- Written by: Peter Steinfeld
- Directed by: Charles Correll
- Starring: Jack Wagner, Alexandra Paul
- Music by: John Scott
- Country of origin: United States
- Original language: English

Production
- Producers: Janet Faust Krusi Donald Kushner Peter Locke
- Cinematography: John S. Bartley
- Editor: Jerrold L. Ludwig
- Running time: 96 minutes

Original release
- Network: American Broadcasting Company
- Release: January 5, 1997

= Echo (1997 film) =

Echo is a 1997 erotic thriller film directed by Charles Correll made for TV starring Jack Wagner and Alexandra Paul. The film was also known as Deadly Echo in Canada and the United Kingdom.

==Plot==
Identical twins, Max and Steven Jordan (Jack Wagner), were separated at birth after a car accident that killed their parents.

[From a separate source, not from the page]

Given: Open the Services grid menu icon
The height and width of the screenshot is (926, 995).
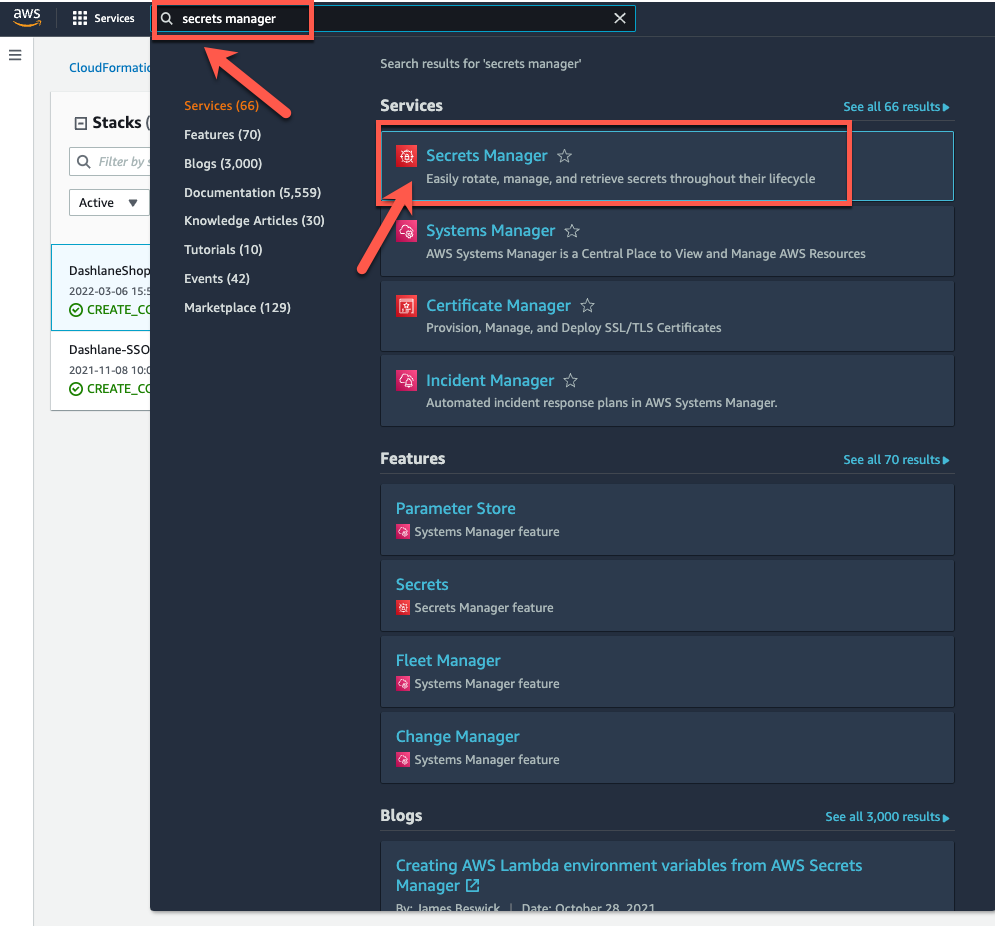Looking at the screenshot, I should (80, 18).
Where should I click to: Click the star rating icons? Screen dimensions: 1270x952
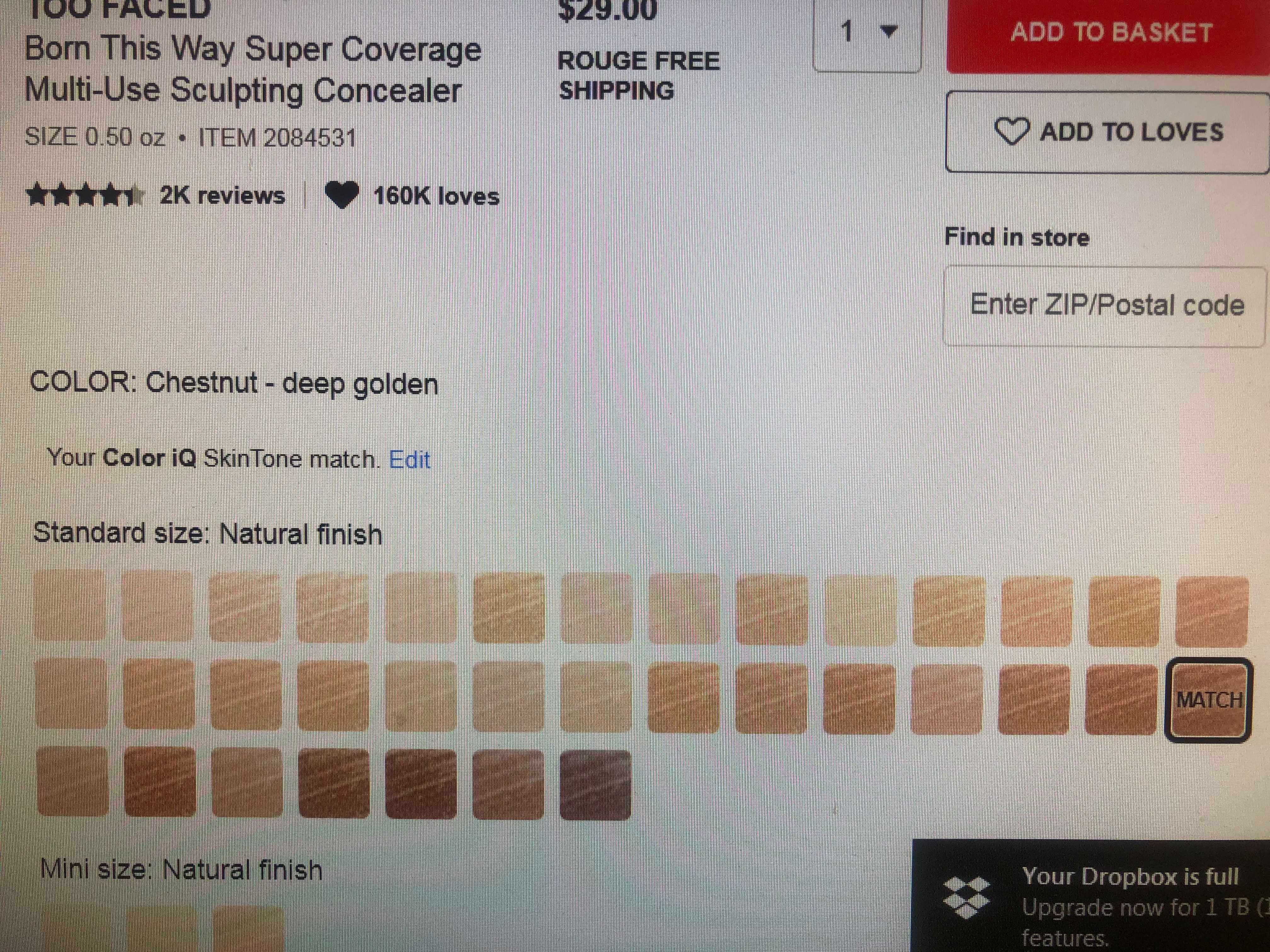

Max goes on to live a successful life with caring foster parents, but Steven leads a life of despair, and feels that he has been denied the life that he was entitled to, and plots revenge against his unsuspecting brother.

Steven soon gets involved in his brother's idyllic life and begins to manipulate events. In a plot twist, he eventually succeeds by manipulating his brother's wife, Olivia (Alexandra Paul) to kill her legitimate husband, thinking she is killing Steven.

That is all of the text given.